— START RECORD EXTRACTS —

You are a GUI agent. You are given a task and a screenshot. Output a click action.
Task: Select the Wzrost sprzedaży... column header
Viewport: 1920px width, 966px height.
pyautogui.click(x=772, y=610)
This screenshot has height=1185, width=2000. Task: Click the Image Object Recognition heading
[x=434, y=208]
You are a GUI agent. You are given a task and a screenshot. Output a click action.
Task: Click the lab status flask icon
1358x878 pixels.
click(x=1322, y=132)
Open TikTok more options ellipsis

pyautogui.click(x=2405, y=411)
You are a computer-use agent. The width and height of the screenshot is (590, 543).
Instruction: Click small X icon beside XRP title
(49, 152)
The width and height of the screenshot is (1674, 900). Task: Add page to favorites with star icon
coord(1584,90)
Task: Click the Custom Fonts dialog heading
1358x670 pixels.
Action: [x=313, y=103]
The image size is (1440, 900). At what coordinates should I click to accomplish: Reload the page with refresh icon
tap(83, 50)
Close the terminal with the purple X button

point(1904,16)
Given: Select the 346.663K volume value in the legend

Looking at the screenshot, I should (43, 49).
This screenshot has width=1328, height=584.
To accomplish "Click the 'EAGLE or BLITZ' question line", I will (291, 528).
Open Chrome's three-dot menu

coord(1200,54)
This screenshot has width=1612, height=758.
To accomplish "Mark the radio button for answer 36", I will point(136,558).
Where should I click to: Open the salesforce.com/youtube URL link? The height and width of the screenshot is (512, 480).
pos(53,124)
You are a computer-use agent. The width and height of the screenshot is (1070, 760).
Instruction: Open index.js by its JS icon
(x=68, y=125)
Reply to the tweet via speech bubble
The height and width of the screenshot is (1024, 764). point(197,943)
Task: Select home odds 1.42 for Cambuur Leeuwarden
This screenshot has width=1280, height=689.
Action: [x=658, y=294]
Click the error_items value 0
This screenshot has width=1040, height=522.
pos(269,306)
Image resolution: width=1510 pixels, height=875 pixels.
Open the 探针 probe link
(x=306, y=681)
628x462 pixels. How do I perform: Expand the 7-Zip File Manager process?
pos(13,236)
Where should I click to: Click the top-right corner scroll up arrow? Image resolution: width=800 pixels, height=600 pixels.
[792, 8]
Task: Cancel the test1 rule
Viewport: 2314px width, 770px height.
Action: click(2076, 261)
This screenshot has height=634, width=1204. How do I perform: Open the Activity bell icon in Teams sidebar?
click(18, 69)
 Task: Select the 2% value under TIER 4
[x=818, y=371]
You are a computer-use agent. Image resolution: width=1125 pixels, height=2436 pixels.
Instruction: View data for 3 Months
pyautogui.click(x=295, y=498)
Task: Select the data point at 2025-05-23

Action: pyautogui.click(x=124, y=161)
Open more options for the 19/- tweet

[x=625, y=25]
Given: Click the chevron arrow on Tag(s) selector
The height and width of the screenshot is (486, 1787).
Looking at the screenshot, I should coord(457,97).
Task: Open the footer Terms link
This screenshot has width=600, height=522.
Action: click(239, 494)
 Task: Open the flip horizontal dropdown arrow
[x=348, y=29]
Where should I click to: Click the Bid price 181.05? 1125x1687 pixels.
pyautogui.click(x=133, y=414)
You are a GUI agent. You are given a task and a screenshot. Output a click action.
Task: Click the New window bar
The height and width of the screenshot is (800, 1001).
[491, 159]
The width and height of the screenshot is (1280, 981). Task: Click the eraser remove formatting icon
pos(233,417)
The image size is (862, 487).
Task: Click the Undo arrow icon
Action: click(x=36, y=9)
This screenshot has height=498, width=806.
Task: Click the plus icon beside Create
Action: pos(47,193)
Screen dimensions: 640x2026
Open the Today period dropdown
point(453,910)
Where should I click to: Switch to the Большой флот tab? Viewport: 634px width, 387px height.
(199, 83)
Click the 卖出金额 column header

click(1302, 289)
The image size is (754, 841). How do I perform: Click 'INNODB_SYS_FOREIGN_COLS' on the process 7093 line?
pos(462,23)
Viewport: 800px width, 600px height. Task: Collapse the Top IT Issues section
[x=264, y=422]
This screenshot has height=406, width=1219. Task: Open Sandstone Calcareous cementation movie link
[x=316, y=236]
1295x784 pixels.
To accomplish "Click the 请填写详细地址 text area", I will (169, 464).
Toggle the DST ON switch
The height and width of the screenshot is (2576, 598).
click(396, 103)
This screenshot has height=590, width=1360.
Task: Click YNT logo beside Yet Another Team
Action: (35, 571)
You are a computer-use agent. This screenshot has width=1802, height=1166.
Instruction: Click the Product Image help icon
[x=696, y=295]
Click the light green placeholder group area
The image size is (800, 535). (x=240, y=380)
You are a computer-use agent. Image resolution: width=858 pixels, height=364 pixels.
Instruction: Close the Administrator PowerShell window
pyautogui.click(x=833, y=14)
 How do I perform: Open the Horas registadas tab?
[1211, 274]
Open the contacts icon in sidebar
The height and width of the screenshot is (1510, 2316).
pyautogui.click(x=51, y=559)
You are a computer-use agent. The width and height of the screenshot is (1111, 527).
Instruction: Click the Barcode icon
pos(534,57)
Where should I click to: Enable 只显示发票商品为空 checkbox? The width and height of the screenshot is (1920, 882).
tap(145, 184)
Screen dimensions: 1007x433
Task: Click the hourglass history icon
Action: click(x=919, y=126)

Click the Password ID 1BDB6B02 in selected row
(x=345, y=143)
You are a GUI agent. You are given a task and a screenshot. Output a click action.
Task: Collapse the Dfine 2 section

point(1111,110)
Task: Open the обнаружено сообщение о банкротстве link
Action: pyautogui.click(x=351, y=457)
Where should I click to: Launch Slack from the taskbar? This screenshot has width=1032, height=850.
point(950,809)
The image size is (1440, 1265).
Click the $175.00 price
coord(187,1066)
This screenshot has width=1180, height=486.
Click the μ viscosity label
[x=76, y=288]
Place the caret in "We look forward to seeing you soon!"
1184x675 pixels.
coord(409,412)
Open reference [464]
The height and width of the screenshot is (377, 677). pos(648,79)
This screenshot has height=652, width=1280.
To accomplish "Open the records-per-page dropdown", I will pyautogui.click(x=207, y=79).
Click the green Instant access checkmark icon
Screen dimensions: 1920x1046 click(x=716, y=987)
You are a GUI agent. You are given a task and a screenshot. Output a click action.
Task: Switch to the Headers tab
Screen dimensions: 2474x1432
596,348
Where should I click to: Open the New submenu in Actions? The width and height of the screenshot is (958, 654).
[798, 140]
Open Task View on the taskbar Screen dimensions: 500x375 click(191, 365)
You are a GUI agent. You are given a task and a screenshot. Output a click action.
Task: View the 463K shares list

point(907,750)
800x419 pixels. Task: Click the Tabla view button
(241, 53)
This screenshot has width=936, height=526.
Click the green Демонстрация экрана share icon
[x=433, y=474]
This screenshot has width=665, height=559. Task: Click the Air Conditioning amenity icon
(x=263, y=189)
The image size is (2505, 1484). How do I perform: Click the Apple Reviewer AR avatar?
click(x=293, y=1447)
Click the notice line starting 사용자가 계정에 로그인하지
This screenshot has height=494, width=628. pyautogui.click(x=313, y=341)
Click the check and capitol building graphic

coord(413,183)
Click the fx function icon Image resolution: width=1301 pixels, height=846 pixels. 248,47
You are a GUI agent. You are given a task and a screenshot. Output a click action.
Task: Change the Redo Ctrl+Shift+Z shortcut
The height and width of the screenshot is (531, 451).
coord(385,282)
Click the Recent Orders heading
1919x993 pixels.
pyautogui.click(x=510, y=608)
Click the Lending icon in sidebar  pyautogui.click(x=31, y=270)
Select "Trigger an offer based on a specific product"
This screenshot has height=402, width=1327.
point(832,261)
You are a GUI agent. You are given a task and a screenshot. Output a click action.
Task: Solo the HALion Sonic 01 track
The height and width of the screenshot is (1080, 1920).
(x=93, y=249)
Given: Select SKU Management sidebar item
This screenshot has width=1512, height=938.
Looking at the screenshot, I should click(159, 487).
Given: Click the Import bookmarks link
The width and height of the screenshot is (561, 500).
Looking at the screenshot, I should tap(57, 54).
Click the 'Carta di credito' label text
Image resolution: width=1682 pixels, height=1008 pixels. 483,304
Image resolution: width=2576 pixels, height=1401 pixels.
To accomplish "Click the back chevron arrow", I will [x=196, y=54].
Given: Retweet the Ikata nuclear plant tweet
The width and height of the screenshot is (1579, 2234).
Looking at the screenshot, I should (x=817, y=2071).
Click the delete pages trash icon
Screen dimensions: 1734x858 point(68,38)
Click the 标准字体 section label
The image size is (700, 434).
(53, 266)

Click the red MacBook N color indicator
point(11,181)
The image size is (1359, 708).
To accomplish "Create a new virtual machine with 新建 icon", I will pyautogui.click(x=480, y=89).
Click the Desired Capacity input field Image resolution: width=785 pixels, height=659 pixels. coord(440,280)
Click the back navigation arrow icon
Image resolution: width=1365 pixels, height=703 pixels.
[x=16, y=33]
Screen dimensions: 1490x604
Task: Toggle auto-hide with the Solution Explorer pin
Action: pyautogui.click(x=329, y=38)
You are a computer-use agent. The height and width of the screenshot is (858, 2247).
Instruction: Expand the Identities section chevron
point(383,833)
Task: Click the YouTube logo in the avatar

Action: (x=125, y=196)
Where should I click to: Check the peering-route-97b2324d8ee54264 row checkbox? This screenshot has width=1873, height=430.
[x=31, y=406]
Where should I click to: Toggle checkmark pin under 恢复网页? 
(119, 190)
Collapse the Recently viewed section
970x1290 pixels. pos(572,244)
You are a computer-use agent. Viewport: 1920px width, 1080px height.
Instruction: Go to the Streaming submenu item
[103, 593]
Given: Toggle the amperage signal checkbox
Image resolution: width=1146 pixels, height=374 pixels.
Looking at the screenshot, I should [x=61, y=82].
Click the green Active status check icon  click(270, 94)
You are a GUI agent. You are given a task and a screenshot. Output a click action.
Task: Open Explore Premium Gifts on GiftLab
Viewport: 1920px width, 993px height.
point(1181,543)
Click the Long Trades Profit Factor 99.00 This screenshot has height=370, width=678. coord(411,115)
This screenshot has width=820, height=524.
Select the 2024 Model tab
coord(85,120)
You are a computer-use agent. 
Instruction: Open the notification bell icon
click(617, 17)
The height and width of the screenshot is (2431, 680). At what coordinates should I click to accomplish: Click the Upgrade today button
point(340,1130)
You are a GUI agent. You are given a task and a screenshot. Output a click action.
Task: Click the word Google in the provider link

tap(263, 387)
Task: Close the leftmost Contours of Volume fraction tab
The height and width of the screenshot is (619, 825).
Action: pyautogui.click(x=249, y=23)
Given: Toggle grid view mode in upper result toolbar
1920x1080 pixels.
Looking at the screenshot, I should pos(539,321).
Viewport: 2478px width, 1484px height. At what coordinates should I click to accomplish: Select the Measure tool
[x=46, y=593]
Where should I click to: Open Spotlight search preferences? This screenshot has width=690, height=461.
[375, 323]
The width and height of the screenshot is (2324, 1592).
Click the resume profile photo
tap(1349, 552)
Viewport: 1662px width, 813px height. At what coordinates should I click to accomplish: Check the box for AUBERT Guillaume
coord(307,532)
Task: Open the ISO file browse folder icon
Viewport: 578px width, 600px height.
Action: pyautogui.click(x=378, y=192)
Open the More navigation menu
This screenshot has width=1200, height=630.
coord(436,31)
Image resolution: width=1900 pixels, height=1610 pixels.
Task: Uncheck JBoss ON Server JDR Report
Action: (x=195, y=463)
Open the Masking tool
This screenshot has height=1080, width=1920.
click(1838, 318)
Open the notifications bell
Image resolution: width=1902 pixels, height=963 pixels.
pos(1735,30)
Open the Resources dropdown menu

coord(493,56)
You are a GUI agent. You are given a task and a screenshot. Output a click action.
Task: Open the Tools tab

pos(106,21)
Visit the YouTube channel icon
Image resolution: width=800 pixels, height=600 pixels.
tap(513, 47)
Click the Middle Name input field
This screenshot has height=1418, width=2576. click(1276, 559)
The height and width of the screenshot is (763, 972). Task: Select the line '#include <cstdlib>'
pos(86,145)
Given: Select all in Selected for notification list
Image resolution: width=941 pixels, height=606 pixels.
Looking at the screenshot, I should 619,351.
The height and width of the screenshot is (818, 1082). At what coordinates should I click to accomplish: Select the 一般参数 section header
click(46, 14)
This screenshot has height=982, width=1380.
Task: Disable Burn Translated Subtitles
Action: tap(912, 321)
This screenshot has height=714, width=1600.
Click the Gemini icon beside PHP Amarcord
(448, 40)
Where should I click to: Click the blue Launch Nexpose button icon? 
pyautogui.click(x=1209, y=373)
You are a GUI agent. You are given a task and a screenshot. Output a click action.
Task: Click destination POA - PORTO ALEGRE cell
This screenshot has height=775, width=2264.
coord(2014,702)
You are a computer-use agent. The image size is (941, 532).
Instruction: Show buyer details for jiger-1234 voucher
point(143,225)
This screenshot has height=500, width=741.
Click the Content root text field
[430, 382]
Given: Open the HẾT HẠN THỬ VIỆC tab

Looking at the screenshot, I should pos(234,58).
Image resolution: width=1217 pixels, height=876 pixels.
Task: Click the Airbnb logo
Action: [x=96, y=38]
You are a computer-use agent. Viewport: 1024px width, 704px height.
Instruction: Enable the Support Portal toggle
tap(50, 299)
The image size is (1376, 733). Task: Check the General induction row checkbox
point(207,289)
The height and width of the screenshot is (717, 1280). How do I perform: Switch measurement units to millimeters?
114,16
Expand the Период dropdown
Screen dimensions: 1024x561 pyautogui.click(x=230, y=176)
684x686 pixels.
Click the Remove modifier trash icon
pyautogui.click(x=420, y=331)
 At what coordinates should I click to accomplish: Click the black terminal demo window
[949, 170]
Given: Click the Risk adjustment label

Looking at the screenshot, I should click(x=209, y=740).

— END RECORD EXTRACTS —

• **SHORT TASK**
Output the lines of the records from the start through the line containing "The height and width of the screenshot is (1024, 764)." as a Markdown table with the columns Row and Record line. Number each row, and leave out blank lines.

• **THE OUTPUT**
| Row | Record line |
|---|---|
| 1 | You are a GUI agent. You are given a task and a screenshot. Output a click action. |
| 2 | Task: Select the Wzrost sprzedaży... column header |
| 3 | Viewport: 1920px width, 966px height. |
| 4 | pyautogui.click(x=772, y=610) |
| 5 | This screenshot has height=1185, width=2000. Task: Click the Image Object Recognition heading |
| 6 | [x=434, y=208] |
| 7 | You are a GUI agent. You are given a task and a screenshot. Output a click action. |
| 8 | Task: Click the lab status flask icon |
| 9 | 1358x878 pixels. |
| 10 | click(x=1322, y=132) |
| 11 | Open TikTok more options ellipsis |
| 12 | pyautogui.click(x=2405, y=411) |
| 13 | You are a computer-use agent. The width and height of the screenshot is (590, 543). |
| 14 | Instruction: Click small X icon beside XRP title |
| 15 | (49, 152) |
| 16 | The width and height of the screenshot is (1674, 900). Task: Add page to favorites with star icon |
| 17 | coord(1584,90) |
| 18 | Task: Click the Custom Fonts dialog heading |
| 19 | 1358x670 pixels. |
| 20 | Action: [x=313, y=103] |
| 21 | The image size is (1440, 900). At what coordinates should I click to accomplish: Reload the page with refresh icon |
| 22 | tap(83, 50) |
| 23 | Close the terminal with the purple X button |
| 24 | point(1904,16) |
| 25 | Given: Select the 346.663K volume value in the legend |
| 26 | Looking at the screenshot, I should (43, 49). |
| 27 | This screenshot has width=1328, height=584. |
| 28 | To accomplish "Click the 'EAGLE or BLITZ' question line", I will (291, 528). |
| 29 | Open Chrome's three-dot menu |
| 30 | coord(1200,54) |
| 31 | This screenshot has width=1612, height=758. |
| 32 | To accomplish "Mark the radio button for answer 36", I will point(136,558). |
| 33 | Where should I click to: Open the salesforce.com/youtube URL link? The height and width of the screenshot is (512, 480). |
| 34 | pos(53,124) |
| 35 | You are a computer-use agent. The width and height of the screenshot is (1070, 760). |
| 36 | Instruction: Open index.js by its JS icon |
| 37 | (x=68, y=125) |
| 38 | Reply to the tweet via speech bubble |
| 39 | The height and width of the screenshot is (1024, 764). point(197,943) |